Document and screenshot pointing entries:
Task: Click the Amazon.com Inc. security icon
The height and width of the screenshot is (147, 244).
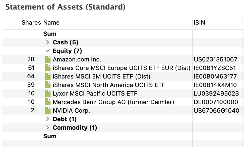Action: [x=48, y=59]
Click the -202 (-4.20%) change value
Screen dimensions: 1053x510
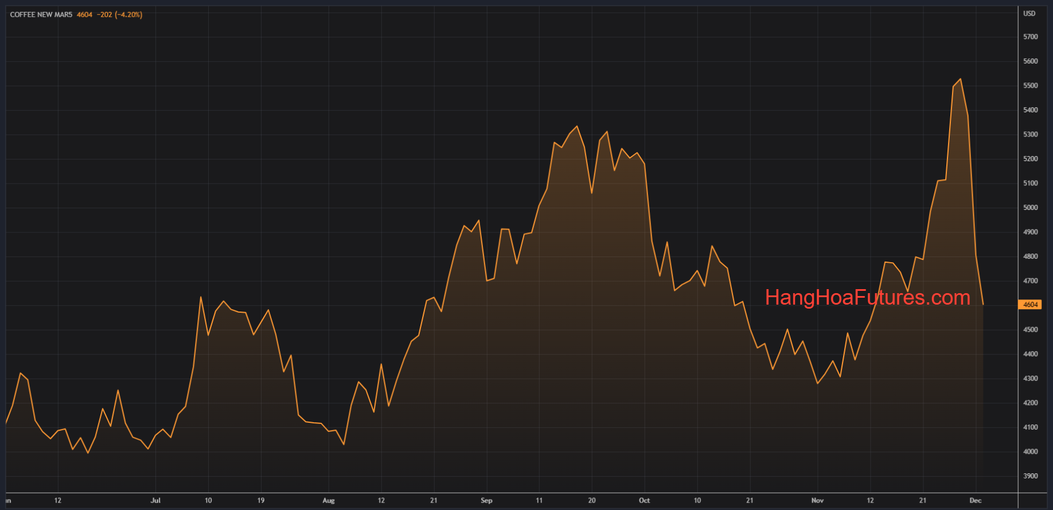pos(119,15)
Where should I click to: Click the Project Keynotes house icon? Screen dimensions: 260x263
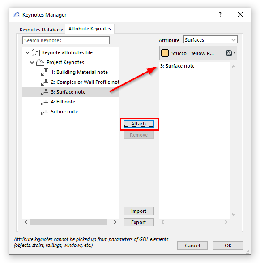click(40, 62)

▸ What the task requires
Format the entries above as a two-column CSV with the headers "entry_text" and "location", one row per entry. Put the entry's text and its answer each in a single quoted field, replace line breaks with spaces, and leave the pictures out.

▸ The reply
entry_text,location
"Task: Click the Amazon.com Inc. security icon The height and width of the screenshot is (147, 244).","Action: [x=48, y=59]"
"Click the -202 (-4.20%) change value Screen dimensions: 1053x510","pos(119,15)"
"Where should I click to: Click the Project Keynotes house icon? Screen dimensions: 260x263","click(40, 62)"